Only lines that contain the word "thumbs" belong in the answer; copy them from the records below.

Stored items
+ + + +
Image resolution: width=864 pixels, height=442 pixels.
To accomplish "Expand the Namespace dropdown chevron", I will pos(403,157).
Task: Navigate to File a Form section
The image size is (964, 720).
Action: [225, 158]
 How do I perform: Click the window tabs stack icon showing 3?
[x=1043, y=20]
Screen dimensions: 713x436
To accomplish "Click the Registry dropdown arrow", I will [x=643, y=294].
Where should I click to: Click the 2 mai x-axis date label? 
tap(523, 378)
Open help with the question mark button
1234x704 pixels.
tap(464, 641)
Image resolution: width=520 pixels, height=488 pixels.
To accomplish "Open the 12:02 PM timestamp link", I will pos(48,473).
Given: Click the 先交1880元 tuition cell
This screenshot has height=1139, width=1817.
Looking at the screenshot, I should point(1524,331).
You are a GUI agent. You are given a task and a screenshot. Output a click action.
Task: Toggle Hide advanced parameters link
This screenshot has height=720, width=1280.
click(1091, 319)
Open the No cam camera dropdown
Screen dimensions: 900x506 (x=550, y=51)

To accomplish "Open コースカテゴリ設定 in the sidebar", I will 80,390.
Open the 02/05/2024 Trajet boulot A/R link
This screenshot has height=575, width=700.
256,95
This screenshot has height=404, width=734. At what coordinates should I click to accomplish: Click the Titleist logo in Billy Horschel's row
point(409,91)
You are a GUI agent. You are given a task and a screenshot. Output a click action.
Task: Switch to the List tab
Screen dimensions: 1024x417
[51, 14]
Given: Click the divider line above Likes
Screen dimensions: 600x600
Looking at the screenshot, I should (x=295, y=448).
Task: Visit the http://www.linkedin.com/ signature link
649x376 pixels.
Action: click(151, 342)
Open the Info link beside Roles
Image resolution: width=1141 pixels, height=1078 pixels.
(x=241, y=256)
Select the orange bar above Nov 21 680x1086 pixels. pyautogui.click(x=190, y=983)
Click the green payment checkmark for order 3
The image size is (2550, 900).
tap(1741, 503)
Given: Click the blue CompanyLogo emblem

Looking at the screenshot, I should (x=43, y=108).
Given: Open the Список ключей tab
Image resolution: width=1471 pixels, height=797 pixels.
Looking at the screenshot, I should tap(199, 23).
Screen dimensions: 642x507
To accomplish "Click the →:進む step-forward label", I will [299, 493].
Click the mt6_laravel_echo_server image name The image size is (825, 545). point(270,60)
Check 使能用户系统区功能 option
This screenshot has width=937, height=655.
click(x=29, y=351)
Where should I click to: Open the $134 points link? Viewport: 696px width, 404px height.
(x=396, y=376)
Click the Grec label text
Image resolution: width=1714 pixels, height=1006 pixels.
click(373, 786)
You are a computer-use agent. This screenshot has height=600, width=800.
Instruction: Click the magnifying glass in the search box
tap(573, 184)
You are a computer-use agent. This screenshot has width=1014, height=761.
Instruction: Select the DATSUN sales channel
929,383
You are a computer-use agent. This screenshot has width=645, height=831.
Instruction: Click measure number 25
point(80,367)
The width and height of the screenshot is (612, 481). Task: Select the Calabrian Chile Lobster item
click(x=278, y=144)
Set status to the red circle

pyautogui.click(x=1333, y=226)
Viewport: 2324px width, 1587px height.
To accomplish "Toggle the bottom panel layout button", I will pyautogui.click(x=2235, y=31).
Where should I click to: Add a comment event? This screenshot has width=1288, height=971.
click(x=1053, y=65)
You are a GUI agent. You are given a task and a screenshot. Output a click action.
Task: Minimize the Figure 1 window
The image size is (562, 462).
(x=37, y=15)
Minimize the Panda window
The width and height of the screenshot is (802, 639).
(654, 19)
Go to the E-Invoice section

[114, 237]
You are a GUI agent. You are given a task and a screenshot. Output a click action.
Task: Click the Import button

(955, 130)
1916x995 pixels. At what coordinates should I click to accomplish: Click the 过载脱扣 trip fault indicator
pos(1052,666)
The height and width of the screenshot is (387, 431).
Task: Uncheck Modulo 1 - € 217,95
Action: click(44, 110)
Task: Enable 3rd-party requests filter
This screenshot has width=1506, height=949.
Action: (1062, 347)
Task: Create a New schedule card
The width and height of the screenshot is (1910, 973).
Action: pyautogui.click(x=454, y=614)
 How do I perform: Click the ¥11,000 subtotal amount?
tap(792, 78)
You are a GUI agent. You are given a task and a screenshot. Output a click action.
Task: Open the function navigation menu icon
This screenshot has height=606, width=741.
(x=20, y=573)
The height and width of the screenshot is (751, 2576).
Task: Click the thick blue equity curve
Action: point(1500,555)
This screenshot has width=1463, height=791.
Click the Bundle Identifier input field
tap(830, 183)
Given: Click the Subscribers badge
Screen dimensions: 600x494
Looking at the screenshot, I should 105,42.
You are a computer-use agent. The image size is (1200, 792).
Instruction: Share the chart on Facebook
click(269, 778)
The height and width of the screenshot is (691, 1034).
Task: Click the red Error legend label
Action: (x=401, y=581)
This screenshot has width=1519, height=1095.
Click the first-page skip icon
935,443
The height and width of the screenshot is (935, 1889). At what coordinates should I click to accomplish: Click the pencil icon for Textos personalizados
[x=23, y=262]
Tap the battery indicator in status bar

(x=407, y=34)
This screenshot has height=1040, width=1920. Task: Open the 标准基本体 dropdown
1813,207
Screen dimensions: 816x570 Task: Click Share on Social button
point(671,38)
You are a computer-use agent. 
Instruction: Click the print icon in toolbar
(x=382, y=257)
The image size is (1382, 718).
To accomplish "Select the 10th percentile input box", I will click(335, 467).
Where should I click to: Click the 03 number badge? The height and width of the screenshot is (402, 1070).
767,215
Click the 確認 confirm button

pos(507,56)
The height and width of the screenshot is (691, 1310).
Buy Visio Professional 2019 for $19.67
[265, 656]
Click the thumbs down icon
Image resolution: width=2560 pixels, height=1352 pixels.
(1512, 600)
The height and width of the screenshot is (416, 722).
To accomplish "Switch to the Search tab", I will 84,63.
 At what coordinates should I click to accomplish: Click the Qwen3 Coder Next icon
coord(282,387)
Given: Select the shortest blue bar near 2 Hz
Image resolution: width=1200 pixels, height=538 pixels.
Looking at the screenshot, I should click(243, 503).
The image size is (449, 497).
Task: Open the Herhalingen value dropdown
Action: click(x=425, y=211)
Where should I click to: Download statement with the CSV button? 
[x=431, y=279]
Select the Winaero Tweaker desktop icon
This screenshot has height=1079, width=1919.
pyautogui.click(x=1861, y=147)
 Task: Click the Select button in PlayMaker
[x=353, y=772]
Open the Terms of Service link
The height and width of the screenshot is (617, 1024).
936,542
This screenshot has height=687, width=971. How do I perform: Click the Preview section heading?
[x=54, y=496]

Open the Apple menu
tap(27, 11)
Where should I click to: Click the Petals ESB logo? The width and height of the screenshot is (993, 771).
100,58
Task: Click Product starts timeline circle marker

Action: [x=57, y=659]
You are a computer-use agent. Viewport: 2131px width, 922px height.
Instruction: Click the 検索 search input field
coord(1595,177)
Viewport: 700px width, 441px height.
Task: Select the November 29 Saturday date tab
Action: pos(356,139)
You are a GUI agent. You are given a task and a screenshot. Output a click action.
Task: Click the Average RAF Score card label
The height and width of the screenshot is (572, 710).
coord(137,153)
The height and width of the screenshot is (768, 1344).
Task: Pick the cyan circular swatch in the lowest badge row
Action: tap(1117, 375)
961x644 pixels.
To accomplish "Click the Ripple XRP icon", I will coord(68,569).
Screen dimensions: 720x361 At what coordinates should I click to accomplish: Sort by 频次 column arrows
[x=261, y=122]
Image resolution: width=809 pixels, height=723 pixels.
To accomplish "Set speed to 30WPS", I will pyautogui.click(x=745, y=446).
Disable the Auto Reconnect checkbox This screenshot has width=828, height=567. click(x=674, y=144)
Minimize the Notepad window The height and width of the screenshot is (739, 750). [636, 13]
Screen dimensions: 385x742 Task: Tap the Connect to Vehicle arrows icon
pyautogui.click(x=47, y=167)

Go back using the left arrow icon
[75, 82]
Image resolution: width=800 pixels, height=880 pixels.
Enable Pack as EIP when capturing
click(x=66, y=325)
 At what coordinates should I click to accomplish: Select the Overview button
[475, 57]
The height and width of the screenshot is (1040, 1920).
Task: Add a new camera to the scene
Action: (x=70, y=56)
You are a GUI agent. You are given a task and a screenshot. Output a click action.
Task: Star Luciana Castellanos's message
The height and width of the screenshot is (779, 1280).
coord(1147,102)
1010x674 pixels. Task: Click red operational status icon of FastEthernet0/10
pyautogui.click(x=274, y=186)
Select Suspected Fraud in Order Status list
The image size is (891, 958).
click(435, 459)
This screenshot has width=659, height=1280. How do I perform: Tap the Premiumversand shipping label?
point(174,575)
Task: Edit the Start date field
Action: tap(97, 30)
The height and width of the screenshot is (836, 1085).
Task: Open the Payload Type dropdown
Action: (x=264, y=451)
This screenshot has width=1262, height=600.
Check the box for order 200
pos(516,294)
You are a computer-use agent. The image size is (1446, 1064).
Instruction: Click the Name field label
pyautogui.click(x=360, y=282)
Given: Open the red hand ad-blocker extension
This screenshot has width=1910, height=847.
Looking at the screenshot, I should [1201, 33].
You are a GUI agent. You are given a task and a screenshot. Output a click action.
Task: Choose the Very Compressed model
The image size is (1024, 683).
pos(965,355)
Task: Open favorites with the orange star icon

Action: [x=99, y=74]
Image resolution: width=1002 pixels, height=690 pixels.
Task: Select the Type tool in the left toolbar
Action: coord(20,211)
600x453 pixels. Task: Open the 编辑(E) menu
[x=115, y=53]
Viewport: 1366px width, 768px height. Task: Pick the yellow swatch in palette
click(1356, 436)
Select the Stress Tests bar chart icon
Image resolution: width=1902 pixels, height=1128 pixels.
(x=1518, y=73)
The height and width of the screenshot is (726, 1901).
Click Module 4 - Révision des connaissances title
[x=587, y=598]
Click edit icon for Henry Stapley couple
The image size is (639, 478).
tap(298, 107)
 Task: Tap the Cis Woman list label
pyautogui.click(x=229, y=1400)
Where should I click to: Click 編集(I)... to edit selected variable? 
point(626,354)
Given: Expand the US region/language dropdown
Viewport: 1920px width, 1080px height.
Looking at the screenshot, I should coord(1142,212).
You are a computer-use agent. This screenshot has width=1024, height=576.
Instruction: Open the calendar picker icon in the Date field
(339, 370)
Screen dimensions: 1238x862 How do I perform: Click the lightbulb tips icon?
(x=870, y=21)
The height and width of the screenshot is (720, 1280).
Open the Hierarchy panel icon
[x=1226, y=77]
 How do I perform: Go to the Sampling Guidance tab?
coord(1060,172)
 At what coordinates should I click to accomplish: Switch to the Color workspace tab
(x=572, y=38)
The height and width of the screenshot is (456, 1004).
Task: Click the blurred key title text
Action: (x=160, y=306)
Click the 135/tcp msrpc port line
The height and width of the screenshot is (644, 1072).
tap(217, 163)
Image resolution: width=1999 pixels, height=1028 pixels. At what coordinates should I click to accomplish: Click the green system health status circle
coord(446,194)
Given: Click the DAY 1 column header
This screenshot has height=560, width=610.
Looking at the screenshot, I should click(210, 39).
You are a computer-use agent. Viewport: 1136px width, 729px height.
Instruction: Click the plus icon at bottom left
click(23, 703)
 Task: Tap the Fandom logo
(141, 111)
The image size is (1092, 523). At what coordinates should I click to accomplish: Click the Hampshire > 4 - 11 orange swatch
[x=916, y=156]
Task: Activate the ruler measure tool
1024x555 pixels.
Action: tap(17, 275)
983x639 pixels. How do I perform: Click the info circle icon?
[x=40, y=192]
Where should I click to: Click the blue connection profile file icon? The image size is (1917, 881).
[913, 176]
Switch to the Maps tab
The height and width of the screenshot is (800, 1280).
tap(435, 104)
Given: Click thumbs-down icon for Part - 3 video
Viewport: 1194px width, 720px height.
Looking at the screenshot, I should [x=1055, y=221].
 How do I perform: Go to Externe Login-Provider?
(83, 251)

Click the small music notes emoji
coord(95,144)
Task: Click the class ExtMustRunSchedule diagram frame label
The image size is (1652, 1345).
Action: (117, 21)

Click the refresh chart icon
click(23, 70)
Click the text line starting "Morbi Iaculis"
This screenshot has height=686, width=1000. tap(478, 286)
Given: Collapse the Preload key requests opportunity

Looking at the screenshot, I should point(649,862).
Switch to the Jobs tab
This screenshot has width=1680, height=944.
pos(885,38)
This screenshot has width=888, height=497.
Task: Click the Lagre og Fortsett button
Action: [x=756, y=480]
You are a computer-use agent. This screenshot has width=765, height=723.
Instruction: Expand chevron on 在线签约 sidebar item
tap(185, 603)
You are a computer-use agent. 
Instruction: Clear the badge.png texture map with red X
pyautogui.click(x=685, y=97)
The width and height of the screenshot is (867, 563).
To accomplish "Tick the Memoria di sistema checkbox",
+ + + +
Solution for this problem:
Click the thumbs down icon
Given: Click thumbs-down icon for Part - 3 video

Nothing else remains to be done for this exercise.